++++ DATA FOR REVIEW ++++
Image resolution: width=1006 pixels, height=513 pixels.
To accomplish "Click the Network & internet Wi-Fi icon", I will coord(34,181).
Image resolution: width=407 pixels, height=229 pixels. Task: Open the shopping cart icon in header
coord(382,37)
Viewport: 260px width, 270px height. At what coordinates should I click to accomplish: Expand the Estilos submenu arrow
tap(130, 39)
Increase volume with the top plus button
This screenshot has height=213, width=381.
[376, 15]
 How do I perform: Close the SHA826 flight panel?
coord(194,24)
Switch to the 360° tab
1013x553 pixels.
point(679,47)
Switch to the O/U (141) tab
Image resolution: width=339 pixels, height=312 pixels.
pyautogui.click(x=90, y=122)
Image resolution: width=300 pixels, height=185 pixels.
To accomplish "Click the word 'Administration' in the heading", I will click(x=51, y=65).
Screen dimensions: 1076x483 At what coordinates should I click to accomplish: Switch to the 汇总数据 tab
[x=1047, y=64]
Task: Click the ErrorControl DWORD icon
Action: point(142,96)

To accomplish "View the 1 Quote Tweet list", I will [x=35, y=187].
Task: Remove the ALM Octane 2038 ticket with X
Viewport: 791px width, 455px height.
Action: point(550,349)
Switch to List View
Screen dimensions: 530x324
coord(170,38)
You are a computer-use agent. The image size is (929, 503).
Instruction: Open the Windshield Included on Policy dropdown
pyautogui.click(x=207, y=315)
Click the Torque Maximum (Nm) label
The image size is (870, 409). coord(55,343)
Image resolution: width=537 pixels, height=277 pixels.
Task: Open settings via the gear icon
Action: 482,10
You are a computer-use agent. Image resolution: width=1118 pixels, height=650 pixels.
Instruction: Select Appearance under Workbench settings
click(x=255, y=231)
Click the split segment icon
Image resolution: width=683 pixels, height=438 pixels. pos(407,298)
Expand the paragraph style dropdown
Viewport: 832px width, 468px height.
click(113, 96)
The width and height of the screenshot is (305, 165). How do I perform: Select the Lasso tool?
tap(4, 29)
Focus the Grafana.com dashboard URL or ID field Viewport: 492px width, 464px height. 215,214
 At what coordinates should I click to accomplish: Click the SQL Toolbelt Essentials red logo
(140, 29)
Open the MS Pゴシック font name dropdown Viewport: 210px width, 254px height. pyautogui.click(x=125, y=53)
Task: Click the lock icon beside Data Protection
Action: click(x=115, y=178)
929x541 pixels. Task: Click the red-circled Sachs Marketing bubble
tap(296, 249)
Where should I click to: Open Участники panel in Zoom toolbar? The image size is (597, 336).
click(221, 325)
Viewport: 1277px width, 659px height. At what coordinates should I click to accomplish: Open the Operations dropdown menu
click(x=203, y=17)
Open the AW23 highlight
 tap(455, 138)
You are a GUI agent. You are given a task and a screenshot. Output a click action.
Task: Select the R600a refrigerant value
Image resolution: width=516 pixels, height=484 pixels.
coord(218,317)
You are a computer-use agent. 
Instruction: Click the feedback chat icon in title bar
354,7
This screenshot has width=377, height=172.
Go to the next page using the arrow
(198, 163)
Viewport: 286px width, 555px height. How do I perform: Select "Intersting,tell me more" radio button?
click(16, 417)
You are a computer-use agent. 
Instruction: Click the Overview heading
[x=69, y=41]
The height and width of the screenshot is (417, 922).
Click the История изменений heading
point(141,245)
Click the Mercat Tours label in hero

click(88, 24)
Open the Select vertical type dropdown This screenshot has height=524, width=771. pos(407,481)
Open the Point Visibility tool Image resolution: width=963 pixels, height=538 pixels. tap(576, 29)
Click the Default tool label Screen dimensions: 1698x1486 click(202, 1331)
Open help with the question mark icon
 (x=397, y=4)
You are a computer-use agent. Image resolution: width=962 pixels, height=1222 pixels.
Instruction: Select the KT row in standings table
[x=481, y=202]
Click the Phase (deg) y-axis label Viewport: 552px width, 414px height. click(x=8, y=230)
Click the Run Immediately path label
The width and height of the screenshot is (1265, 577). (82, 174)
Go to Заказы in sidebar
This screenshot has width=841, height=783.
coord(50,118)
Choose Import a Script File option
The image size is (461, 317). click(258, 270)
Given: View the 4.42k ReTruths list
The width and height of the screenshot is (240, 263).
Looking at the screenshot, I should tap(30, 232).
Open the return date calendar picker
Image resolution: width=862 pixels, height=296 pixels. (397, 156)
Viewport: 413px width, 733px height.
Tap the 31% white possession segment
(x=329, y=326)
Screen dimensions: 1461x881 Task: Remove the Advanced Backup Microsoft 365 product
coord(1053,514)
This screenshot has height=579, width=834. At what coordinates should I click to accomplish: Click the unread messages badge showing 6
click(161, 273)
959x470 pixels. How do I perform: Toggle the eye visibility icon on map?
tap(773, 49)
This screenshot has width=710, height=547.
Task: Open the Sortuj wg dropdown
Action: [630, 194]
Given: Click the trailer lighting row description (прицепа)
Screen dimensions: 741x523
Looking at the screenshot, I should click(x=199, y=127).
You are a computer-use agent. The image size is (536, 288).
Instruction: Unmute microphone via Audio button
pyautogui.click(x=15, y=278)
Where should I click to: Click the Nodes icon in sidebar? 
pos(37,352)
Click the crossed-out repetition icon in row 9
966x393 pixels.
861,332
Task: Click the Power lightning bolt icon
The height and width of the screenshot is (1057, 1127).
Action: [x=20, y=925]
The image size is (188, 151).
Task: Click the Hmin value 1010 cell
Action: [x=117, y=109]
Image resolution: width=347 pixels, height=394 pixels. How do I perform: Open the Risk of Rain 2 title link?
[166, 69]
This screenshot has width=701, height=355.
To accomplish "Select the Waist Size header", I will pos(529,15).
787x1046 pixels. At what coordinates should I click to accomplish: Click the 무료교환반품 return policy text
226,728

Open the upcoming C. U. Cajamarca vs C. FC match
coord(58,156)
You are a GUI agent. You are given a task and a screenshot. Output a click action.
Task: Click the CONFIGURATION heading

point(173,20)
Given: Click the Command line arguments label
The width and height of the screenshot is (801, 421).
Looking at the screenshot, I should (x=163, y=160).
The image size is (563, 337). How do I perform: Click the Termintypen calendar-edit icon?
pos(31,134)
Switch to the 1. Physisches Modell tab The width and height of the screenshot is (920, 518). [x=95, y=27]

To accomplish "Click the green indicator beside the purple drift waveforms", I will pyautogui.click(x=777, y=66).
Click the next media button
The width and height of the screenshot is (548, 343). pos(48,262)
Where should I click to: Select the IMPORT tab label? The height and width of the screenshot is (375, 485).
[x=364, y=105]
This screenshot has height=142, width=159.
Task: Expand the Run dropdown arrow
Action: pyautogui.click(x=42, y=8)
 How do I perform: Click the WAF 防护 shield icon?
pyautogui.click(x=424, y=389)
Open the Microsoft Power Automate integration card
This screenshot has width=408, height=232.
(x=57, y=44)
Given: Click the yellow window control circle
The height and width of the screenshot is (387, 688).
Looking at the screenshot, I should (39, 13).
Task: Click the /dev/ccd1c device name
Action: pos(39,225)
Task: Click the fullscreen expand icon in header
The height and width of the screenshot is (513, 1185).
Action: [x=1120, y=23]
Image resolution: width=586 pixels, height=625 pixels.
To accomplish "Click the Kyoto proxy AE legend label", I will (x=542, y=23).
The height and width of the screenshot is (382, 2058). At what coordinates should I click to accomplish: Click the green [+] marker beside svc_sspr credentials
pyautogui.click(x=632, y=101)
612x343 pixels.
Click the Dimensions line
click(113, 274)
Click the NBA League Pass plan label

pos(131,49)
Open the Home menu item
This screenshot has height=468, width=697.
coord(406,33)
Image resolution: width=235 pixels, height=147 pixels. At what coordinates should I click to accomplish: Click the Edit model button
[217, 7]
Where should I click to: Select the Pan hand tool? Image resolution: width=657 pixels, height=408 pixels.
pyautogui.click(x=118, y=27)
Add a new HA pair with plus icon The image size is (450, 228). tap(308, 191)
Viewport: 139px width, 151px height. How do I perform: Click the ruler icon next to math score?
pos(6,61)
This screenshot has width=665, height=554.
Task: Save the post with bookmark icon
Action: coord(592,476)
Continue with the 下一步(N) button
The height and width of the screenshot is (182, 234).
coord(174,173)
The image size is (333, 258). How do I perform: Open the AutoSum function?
++++
_EXERCISE DIRECTIONS_
There is a line with "Open the MS" and a line with "This screenshot has width=377, height=172." above. Copy exactly those two lines and all lines between them, with nothing else.

_WRITTEN SOLUTION_
Open the MS Pゴシック font name dropdown Viewport: 210px width, 254px height. pyautogui.click(x=125, y=53)
Task: Click the lock icon beside Data Protection
Action: click(x=115, y=178)
929x541 pixels. Task: Click the red-circled Sachs Marketing bubble
tap(296, 249)
Where should I click to: Open Участники panel in Zoom toolbar? The image size is (597, 336).
click(221, 325)
Viewport: 1277px width, 659px height. At what coordinates should I click to accomplish: Open the Operations dropdown menu
click(x=203, y=17)
Open the AW23 highlight
 tap(455, 138)
You are a GUI agent. You are given a task and a screenshot. Output a click action.
Task: Select the R600a refrigerant value
Image resolution: width=516 pixels, height=484 pixels.
coord(218,317)
You are a computer-use agent. 
Instruction: Click the feedback chat icon in title bar
354,7
This screenshot has width=377, height=172.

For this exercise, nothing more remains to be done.